The green glow in the inner regions of the nebula originates from the Pulsar. Everyone agrees that it is the nicest shade of green. There are many marvelous changes taking place inside here, and they have gradually become apparent in the appearance of the central regions of the nebula. These include cloud-like structures that move outward away from the pulsar at half the speed of light, as well as a mysterious 'halo' which remains in relative position, but vacillates noticeably in brightness over time. Often seen are the enchanting visual effects of two polar jets that shoot out along the spinning side of the pulsar. The most dynamic feature - a small knot of energy that dances around so much that astronomers have taken to calling it a wacky-doodle - is actually a cosmic shock-front wherein the faster moving particles collide with the slower material in the spectacular dynamics of the jet stream...
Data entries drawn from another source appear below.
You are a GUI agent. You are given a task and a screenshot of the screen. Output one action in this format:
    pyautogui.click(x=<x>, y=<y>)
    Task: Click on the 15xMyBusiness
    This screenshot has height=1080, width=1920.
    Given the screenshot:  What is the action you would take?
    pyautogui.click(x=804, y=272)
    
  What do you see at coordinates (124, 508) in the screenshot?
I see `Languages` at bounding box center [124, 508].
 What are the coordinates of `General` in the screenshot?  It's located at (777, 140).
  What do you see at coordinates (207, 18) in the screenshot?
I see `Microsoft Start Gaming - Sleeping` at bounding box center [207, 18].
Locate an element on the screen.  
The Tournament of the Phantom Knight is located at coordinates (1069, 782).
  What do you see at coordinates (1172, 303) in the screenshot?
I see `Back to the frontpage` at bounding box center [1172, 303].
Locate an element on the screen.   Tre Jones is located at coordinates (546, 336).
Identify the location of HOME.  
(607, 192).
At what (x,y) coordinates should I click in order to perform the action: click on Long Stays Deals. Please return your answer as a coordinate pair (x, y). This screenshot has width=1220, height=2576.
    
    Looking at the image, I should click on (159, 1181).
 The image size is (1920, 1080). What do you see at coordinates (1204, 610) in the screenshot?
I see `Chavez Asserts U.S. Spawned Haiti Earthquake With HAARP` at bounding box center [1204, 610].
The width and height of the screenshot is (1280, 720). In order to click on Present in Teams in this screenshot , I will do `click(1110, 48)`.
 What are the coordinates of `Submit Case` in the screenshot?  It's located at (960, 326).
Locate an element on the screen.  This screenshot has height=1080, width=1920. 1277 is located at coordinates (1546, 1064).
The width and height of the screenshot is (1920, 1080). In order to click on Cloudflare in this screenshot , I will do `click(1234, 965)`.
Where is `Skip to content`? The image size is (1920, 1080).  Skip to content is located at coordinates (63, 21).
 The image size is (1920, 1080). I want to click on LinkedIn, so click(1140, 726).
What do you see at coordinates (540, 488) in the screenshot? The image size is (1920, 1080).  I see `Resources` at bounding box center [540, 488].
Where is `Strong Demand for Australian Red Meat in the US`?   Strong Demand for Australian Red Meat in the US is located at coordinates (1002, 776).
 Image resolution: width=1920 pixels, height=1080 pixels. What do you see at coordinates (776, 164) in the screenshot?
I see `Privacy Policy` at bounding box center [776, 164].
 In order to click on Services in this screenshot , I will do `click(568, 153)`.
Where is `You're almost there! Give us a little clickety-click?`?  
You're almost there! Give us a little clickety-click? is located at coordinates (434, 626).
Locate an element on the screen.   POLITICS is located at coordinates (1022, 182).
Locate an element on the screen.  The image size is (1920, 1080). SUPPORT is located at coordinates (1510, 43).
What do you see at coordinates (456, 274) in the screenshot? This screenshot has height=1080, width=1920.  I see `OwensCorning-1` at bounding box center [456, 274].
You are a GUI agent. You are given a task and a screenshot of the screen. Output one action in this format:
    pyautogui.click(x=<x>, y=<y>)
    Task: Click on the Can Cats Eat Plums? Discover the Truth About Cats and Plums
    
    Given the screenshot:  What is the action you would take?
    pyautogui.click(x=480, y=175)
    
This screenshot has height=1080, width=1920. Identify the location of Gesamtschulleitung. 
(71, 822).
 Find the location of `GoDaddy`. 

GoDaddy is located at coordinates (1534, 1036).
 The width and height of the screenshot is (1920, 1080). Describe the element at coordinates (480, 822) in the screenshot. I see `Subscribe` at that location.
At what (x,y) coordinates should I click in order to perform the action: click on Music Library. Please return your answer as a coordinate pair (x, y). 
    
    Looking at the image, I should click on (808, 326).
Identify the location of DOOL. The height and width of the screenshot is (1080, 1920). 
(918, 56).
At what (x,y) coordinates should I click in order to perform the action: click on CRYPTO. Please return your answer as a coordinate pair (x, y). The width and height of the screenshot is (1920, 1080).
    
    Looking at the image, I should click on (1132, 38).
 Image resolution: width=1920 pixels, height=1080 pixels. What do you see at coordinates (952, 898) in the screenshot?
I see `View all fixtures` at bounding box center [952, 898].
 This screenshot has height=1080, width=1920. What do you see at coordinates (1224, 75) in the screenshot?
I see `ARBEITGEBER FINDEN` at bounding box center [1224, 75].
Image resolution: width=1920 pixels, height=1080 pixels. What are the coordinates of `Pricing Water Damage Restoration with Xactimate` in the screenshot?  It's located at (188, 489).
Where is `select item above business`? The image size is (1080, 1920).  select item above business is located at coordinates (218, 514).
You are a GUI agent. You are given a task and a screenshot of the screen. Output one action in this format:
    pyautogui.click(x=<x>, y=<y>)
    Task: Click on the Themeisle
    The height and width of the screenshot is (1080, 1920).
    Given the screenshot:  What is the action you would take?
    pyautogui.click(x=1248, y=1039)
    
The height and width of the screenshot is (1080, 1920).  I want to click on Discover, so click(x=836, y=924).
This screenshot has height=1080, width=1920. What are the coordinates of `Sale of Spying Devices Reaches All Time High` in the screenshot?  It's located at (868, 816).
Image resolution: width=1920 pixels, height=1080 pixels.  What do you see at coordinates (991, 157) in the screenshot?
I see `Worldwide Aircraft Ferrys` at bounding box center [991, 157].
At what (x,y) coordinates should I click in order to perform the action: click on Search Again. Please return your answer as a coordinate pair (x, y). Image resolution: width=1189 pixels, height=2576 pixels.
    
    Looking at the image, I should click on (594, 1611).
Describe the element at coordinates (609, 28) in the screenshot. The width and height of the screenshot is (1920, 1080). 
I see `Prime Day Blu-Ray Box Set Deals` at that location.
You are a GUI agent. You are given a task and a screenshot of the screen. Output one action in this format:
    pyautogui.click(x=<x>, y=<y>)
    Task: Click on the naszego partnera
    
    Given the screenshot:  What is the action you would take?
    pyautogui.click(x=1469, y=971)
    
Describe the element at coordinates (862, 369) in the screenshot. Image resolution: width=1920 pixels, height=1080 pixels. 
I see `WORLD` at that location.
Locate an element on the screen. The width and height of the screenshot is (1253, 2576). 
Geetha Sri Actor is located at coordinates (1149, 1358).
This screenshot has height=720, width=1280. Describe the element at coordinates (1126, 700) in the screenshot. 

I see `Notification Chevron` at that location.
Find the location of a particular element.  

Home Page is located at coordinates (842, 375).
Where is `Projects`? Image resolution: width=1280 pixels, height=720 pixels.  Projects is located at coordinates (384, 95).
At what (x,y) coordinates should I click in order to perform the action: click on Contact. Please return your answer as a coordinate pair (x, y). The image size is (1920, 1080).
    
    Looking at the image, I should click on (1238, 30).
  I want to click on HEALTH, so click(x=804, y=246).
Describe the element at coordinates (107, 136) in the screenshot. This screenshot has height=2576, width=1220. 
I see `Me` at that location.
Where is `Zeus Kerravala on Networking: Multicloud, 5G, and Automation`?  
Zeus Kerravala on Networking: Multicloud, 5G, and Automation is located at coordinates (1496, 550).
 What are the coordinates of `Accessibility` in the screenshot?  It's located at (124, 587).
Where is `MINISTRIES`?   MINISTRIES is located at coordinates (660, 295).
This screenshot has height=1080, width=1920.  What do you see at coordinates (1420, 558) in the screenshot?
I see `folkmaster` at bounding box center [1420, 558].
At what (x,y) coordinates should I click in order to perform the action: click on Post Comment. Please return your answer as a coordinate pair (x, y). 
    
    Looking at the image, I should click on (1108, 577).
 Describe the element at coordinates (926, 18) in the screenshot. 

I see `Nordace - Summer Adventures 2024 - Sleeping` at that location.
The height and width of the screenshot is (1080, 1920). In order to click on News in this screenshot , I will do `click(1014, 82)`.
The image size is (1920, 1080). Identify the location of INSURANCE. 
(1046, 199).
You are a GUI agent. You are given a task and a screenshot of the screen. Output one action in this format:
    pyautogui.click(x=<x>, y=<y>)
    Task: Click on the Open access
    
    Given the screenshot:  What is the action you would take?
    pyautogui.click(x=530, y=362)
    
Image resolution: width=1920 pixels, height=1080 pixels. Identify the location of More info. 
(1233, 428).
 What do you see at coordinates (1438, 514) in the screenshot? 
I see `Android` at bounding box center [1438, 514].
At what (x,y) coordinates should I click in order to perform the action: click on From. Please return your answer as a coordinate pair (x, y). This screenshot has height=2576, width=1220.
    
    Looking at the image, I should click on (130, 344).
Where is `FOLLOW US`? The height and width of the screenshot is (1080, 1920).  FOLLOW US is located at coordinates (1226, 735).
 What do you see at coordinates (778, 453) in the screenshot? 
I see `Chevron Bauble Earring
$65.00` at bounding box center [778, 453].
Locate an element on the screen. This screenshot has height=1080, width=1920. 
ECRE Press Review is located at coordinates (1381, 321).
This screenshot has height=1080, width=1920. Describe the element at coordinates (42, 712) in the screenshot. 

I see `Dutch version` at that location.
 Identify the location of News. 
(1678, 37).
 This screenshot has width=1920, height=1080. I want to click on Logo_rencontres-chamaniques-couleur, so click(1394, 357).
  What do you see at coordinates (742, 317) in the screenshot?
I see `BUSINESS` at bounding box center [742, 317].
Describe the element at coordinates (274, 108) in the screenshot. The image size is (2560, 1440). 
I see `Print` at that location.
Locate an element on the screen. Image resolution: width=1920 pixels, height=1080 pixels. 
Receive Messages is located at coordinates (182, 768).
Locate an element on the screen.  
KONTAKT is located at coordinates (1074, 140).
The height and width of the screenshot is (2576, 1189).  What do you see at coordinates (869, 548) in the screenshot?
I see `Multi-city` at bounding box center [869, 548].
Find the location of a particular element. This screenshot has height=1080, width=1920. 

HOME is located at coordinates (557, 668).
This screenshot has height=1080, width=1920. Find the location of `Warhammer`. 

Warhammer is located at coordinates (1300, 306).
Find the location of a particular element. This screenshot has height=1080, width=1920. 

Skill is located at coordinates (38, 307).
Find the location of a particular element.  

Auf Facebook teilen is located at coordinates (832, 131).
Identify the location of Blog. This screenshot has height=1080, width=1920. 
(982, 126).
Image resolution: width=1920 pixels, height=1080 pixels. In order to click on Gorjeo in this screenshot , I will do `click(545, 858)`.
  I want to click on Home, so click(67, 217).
Lord Rosse and John Bevis are regulars here, and by God they are more than ready for another drink, and what's more, they are in full agreement that once the spinning slows down they'll be having a word or two with the manager. Bevis is anchoring the breadbasket with the crook of his hand while the fine Lord Rosse smoothes his velvet Oxtail jacket and glares around the room. He is trying to catch the eye of today's server, the whimsically named 'Doolie', but Doolie seems to have an instinctive ability to avoid all eye contact. Besides, as Lord Rosse notices, much to his disgust, Doolie and the Maitre 'd are sharing a drink of Chateau Rosella '93 - a drink that should rightly be residing in his glass - drinking it straight from the bottle like a couple of railroad bums.
Long ago Chinese
astrologers recorded the Crab star's strange transformation. Appearing in
the sky above the southern horn of the constellation folks call Taurus was a
star that these learned men described as six or seven times brighter than
Venus. How bright is that? The star's illumination was so brilliant that
people could see it in the sky during the day for almost a month. Chinese
astronomers sketched the star, their renderings showing rays that pointed in
four directions in the manner of a geometric diamond. It had a reddish-white
color, and a startling high-pitched squeal. They affectionately referred to
the nebula as Chow Sin, after Chow Sin the Crab, a popular children's
cartoon character of the time.
To kill the crab you must
either plunge it into a large pot of boiling water for a minute, or
electrocute it, or maybe just place it on its crustaceous back atop a
cutting board and split the body down the middle with one quick blow from a
sharpened Chinese cleaver. If it is your desire to use the upper shell as
the centerpiece for a presentation, the first technique will usually serve
Neutron stars are the only
celestial bodies capable of spinning on their axis at such an incredible
rate of speed without breaking apart. In this manner, the Crab Pulsar acts
as a celestial power station, generating enough energy to keep the entire
nebula radiating over the full electromagnetic spectrum...
Lord Rosse and Bevis have
been literally flung out of Le Tableau and onto the cluttered street. Rosse
has no drink, this is true, but neither does he have a tab. "Not", says
Bevis, rubbing his aching buttocks while trying to maintain a look of quiet
dignity, "that we would have paid one red cent, considering the lackluster
quality of the service."
The street is misty wet
and enormously quiet for a Friday night. Lord Rosse is whistling a fanciful
tune. He is looking smart once again. An old stretch Cadillac, coffee
colored, lights flashing a signal, pulls around the corner.